• _Your goal_
Retype, word for word, every line from the one holding "Expand the Mon, Dec 2 flight details" through the one holding "Task: Open the zoom level dropdown arrow" in the entries below, both included, and only those lines.

Saved entries:
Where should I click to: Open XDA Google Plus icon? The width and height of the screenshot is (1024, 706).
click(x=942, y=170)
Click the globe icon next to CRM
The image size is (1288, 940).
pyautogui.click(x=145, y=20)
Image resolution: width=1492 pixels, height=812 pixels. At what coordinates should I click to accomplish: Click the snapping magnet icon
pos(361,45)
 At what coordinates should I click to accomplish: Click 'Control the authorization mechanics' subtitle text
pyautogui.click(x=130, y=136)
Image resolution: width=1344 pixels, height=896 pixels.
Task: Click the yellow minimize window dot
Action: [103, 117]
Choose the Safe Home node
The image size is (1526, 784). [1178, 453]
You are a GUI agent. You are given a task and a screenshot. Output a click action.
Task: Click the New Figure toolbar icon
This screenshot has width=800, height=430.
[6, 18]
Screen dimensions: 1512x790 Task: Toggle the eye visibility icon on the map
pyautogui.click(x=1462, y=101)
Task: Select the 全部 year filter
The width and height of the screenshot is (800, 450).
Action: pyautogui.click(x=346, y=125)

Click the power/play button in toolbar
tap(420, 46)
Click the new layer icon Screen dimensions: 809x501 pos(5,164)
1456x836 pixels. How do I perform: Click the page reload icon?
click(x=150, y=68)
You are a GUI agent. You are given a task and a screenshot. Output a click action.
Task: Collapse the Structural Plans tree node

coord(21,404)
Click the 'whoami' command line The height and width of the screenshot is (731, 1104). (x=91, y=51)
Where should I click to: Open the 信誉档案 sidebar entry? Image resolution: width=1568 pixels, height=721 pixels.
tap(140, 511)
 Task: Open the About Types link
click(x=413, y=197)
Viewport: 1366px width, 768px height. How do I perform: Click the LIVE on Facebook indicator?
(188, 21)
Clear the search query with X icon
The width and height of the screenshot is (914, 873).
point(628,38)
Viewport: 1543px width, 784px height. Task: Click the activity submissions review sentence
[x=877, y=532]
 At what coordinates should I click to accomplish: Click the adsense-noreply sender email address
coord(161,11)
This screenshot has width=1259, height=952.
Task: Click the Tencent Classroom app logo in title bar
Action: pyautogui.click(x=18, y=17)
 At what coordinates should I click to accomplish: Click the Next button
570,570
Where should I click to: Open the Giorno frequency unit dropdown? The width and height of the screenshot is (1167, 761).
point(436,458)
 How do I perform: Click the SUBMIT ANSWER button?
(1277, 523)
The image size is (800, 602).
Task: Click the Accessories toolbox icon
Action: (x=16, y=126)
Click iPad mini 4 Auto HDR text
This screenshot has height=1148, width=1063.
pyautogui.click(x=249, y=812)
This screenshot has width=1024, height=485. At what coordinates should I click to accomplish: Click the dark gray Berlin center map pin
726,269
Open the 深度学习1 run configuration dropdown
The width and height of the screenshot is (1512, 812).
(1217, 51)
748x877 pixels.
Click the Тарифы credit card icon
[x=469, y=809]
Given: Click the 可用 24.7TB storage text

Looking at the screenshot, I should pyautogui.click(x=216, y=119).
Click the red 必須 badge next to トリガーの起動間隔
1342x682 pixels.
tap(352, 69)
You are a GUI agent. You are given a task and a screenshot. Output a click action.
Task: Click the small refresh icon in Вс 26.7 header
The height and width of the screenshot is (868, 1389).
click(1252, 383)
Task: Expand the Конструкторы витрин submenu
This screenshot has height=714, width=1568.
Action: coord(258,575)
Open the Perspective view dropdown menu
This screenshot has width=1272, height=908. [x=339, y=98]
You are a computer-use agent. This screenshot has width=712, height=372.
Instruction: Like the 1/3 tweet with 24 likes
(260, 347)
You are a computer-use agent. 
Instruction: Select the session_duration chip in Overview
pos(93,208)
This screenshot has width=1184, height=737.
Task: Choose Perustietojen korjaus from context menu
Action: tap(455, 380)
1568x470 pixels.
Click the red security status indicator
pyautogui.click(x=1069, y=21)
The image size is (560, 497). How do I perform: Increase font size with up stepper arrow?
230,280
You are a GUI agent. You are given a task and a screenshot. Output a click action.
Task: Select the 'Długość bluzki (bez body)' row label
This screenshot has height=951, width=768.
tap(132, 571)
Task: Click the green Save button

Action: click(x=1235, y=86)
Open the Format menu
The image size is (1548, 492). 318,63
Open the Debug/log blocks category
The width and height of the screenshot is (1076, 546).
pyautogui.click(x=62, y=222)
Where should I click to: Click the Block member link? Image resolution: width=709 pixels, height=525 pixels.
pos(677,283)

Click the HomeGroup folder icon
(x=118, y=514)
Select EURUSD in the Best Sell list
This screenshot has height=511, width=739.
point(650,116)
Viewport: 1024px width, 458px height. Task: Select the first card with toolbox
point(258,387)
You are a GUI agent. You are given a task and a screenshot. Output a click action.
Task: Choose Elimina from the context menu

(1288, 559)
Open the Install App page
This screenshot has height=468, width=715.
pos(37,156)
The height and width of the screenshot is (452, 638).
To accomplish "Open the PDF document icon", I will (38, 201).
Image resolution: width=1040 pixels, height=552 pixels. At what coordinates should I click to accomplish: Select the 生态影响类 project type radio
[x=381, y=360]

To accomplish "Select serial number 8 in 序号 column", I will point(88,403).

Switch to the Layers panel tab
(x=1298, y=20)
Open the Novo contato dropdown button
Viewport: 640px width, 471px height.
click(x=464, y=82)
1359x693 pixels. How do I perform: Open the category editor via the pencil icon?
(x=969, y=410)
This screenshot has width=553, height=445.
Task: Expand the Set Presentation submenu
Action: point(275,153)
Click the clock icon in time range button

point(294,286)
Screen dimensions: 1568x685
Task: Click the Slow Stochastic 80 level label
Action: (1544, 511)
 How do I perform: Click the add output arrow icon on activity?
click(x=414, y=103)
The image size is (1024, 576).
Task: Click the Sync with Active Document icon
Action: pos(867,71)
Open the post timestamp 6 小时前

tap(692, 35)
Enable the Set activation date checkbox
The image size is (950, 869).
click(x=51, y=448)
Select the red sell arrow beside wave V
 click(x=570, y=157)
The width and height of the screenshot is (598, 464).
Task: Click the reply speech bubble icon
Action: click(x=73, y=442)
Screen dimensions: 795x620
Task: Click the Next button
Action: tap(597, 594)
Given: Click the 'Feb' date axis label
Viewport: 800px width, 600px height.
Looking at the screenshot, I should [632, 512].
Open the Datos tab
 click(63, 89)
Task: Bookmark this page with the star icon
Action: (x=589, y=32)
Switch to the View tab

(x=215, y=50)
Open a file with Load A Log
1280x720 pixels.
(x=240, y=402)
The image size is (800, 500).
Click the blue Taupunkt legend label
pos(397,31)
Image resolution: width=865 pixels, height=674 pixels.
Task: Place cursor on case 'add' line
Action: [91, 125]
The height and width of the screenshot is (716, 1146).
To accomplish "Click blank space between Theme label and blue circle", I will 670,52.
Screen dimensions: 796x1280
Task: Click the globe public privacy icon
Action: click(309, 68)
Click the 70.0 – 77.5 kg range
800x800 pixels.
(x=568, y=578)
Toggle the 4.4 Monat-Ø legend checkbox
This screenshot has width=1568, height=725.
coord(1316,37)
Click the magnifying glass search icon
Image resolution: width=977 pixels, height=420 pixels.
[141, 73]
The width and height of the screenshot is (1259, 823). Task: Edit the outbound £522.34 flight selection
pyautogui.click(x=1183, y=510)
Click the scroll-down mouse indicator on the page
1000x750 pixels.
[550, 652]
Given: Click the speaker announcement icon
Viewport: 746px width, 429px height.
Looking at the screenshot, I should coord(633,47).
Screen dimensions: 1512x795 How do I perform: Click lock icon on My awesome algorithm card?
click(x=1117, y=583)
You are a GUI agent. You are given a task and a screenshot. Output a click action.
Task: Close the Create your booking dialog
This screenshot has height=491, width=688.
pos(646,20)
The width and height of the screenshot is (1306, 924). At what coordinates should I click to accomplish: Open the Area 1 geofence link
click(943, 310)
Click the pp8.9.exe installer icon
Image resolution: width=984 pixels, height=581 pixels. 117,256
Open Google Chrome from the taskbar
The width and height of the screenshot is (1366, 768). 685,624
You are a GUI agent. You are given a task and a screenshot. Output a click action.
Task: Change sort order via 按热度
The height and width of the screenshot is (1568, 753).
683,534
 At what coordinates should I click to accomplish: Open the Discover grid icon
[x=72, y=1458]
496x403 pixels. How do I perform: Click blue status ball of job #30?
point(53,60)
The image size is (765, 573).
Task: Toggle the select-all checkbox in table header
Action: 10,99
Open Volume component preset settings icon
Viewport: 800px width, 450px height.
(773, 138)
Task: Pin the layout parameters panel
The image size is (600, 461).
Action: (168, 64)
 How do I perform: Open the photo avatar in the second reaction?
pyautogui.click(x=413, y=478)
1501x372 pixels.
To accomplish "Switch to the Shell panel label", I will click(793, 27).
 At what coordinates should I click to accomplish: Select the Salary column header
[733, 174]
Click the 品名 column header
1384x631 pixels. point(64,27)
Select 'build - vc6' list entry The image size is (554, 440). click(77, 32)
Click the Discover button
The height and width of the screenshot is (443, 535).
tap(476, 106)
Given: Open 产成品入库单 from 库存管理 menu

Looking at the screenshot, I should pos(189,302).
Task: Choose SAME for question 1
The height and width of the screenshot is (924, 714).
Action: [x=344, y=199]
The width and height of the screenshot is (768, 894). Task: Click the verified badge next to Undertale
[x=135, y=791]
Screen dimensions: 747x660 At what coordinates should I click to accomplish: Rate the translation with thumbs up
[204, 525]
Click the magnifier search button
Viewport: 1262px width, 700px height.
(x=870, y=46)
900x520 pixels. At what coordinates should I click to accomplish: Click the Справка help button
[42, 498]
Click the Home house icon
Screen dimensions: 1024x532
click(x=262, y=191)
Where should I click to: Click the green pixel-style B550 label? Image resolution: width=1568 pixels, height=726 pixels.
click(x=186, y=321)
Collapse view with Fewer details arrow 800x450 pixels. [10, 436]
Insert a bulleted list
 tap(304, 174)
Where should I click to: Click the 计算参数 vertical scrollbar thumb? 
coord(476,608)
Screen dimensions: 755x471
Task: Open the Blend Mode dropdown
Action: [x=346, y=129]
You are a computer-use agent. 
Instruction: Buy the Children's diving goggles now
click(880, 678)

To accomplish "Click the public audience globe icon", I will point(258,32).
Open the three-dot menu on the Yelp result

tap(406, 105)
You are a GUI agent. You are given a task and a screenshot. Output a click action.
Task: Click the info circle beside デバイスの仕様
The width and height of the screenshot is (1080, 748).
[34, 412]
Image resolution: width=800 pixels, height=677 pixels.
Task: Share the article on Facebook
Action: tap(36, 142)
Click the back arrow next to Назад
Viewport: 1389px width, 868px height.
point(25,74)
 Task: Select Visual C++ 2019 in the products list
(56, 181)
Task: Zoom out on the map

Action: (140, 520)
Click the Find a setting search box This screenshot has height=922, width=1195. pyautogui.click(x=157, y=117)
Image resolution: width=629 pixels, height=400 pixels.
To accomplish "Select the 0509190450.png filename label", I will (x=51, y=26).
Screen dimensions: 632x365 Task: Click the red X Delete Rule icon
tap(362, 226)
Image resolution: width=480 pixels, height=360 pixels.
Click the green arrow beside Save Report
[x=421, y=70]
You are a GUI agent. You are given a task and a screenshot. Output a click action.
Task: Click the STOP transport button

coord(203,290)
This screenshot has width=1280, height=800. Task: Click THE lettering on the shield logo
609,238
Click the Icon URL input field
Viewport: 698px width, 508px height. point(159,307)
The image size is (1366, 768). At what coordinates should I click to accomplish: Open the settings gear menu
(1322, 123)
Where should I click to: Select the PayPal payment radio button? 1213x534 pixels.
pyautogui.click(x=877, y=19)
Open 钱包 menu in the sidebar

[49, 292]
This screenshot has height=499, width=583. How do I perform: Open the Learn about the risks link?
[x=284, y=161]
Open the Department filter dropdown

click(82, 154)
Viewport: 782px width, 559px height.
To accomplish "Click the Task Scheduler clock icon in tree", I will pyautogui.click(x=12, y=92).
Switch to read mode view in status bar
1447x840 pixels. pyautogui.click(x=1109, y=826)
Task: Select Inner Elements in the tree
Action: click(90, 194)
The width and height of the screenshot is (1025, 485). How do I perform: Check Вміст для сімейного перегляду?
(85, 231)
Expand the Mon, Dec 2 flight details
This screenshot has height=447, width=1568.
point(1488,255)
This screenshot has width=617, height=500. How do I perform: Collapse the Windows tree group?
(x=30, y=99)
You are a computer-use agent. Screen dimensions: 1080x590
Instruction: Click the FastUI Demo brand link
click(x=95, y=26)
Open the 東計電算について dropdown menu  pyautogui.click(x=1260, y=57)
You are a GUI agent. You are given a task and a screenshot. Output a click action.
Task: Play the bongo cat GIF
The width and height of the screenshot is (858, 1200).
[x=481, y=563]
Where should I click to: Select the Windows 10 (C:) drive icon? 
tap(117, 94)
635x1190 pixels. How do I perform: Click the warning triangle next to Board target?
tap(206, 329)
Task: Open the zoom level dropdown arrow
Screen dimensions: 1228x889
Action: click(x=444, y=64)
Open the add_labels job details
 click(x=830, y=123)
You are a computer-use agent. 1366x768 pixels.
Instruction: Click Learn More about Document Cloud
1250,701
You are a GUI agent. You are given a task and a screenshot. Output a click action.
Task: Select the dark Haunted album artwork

• _Solution for this problem_
Expand the Mon, Dec 2 flight details
This screenshot has height=447, width=1568.
point(1488,255)
This screenshot has width=617, height=500. How do I perform: Collapse the Windows tree group?
(x=30, y=99)
You are a computer-use agent. Screen dimensions: 1080x590
Instruction: Click the FastUI Demo brand link
click(x=95, y=26)
Open the 東計電算について dropdown menu  pyautogui.click(x=1260, y=57)
You are a GUI agent. You are given a task and a screenshot. Output a click action.
Task: Play the bongo cat GIF
The width and height of the screenshot is (858, 1200).
[x=481, y=563]
Where should I click to: Select the Windows 10 (C:) drive icon? 
tap(117, 94)
635x1190 pixels. How do I perform: Click the warning triangle next to Board target?
tap(206, 329)
Task: Open the zoom level dropdown arrow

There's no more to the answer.